Nel mare magnum degli artisti emergenti, in particolare italiani, vorrei spendere due parole per Matteo Nebuloni, che ho avuto il piacere di incontrare a Senigallia. Bisogna distinguere tra l'opera e l'artista. La distinzione è necessaria inizialmente e propedeutica alla successiva ricongiunzione, sotto una nuova luce. Ci si avvicina all'opera prima, e all'artista poi. Nel caso di Matteo, le sue opere surrealiste che prendono spunto dalla sua fantasia, costantemente alimentata dal mondo che lo circonda, rapiscono immediatamente l'attenzione. Non è un passaggio scontato. Si arriva a Matteo dall'opera. Si arriva a conoscere un ragazzo che mette nell'arte la propria vita e le sue esperienze per il mondo, filtrate dalla sua visione del mondo, o di un nuovo mondo immaginario, in cui il sogno ci apre porte nuove. I suoi quadri sono dinamici. Raccontano storie nuove. In comune con la mia pittura hanno la narrativa. Il mio è un espressionismo narrativo, il suo un surrealismo narrativo. Chiudere i nostri stili in due cassetti è ancora presto. Noi che facciamo della limpidezza del nostro essere, un vessillo importante. Arte e uomo arte. Essere nel colore. Ho conosciuto Matteo e ho ricollegato tutti i punti che dai suoi quadri mi hanno portato a lui, ripercorrendo il percorso al contrario e trovando tante verità che non conoscevo. Grazie Matteo.
Fa discutere l'ultima installazione pubblica di Gaetano Pesce. Tante le critiche rivolte alla sua forma fallica. I social impazziscono con scherni di tutti i tipi: "Gli avevano detto fallo bene".
Per ben comprendere cosa si cela dietro un'opera del genere, vorrei fare delle mie considerazioni personali. Se è vero che l'arte è l'espressione di se, cosa è giusto proporre al pubblico? L'espressione di chi, e quale messaggio veicolare? Faccio un passo indietro. Se da un lato non tutte le espressioni sono condivisibili, è pur vero che nell'arte così come in qualsiasi altra forma artistica, esistono vari generi, che mirano a generare diverse emozioni.
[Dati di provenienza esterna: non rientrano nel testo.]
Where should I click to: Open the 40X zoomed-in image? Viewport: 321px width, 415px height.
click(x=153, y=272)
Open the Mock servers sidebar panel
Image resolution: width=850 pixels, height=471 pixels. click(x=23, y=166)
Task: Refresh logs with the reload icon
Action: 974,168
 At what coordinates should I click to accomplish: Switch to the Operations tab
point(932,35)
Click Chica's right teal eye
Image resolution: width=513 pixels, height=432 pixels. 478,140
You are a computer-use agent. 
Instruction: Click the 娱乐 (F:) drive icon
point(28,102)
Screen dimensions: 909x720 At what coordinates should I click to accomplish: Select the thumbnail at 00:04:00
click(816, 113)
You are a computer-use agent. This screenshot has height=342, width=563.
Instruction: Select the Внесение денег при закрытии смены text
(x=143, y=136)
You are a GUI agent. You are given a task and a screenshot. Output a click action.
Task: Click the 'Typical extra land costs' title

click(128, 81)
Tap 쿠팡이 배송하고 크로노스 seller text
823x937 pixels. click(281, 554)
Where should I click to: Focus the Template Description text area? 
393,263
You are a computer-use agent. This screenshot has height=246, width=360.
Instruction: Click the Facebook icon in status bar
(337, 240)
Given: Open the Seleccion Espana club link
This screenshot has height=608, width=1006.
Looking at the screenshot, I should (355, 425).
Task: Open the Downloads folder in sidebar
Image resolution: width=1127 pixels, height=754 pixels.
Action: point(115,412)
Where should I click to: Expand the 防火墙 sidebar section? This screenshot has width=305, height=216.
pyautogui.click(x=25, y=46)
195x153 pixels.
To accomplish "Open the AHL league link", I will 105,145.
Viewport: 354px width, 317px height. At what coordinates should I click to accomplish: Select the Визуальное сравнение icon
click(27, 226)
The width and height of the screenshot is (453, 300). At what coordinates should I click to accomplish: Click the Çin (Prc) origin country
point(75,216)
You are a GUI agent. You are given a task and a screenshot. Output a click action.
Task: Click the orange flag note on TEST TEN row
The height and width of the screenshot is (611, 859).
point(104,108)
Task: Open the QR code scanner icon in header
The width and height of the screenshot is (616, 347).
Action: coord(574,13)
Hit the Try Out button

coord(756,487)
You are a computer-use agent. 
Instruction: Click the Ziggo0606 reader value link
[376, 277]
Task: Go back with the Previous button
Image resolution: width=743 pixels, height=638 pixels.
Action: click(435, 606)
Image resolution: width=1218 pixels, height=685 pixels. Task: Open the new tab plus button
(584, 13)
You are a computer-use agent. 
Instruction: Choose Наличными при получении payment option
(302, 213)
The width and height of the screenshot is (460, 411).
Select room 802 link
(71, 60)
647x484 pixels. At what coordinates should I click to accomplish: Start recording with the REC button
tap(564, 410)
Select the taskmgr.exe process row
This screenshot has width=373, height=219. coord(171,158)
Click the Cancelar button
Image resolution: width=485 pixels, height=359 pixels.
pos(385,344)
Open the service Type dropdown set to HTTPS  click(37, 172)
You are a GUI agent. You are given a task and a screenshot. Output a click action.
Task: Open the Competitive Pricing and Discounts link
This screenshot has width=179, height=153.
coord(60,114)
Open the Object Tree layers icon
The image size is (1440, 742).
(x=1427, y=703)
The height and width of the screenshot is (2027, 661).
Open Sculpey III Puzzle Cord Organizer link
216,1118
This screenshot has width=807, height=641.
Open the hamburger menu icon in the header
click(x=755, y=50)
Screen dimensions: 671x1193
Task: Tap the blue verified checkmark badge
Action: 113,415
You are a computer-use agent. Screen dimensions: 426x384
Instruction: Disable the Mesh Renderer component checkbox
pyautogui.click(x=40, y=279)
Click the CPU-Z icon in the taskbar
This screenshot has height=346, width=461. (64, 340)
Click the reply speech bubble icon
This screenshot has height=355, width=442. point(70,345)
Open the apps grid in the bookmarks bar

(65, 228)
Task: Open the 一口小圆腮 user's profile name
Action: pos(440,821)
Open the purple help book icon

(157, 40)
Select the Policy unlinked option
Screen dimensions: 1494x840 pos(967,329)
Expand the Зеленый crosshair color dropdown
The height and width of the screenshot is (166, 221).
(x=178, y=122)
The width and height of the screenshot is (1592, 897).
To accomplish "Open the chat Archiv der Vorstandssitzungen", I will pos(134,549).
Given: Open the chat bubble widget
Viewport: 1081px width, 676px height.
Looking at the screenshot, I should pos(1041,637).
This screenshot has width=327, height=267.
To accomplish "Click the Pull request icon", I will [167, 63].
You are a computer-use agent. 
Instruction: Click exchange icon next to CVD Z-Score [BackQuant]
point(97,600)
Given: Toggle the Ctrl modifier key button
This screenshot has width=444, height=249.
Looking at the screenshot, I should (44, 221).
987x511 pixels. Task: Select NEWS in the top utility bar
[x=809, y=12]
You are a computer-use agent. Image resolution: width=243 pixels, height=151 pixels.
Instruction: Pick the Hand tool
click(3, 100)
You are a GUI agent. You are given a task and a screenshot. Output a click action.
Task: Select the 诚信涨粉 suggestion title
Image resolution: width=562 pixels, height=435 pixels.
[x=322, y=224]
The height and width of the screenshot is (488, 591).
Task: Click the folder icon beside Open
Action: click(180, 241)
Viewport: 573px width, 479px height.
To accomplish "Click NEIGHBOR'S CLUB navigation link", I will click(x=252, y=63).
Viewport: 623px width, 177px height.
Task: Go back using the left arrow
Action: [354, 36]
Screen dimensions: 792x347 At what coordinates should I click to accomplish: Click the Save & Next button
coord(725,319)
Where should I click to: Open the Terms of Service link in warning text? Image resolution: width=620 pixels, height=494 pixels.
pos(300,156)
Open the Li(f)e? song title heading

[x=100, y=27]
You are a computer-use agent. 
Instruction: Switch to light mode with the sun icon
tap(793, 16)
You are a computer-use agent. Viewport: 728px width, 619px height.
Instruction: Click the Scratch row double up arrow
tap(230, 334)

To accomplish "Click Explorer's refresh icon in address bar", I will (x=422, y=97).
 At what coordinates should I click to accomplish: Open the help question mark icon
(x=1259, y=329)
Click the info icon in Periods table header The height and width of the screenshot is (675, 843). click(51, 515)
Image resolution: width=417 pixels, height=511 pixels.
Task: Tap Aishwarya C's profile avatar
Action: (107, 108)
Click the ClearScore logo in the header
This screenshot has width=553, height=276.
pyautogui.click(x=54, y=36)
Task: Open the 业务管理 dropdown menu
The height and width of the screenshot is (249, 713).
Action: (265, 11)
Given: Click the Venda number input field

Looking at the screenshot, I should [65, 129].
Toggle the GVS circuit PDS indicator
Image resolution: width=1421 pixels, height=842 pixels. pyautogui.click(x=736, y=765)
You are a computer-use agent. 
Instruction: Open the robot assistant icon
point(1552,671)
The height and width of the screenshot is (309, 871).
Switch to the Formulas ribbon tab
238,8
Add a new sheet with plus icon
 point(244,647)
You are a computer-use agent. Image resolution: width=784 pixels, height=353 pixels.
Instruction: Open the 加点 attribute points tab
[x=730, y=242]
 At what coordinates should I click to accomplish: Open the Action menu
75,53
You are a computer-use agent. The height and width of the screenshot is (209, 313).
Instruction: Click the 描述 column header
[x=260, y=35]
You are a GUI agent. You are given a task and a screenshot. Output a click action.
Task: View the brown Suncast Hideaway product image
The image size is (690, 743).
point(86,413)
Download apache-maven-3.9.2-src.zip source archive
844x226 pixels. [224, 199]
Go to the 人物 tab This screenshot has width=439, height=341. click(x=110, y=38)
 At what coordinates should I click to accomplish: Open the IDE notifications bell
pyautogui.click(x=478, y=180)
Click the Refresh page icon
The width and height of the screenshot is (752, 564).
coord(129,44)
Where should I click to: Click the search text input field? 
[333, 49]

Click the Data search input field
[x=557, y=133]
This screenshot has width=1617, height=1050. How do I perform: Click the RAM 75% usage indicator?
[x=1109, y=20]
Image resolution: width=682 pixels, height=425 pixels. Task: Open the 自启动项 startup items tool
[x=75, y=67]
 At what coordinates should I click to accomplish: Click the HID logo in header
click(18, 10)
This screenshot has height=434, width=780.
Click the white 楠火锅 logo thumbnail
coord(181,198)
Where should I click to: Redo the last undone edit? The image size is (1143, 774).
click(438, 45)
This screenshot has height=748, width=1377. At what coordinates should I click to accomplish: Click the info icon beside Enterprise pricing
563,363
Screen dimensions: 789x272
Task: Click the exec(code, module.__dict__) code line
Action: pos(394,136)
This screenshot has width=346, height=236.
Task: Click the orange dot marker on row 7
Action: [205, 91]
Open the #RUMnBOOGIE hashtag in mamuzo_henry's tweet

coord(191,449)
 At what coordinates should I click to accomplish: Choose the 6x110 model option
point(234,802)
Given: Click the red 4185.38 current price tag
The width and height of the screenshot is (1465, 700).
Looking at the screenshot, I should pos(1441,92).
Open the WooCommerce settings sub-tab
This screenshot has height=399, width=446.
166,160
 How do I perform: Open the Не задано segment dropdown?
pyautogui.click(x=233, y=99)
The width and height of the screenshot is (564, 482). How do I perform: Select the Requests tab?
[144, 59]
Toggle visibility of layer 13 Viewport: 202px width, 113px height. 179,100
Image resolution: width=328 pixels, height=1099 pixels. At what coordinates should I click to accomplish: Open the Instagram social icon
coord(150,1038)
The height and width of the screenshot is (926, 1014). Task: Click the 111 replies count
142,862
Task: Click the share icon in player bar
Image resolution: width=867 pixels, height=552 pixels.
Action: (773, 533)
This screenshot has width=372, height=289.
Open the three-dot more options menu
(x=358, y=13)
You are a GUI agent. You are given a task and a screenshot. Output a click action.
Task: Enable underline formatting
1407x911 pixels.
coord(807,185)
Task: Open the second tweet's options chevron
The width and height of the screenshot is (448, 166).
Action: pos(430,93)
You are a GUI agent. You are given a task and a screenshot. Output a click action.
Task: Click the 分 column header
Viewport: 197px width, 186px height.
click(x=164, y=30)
L'emozione diventa quindi un veicolo comunicativo di varia natura. E le emozioni non sono per forza positive, di amore o di fratellanza. L'intento dell'artista è quello di smuovere qualcosa e così come un film horror punti a generare pathos o paura, allo stesso modo un artista potrebbe voler suscitare altri tipi di emozione. La forma fallica in questione, che ricordiamo essere ampiamente utilizzata da etruschi e romani come portafortuna, nelle case e nelle tombe, qui assume una connotazione di scherno. L'artista come specchio della società. Una società che deve ricostruirsi su se stessa, accettando il diverso, che esiste nel momento in cui se ne parla. Esiste e cambia il mondo a piccole dosi, cambiando esso stesso.
Penso che ognuno debba esprimere la propria voce interiore come meglio creda. Tolti i filtri, possiamo accedere ad una verità che è nostra. Che è parte della verità di tutti.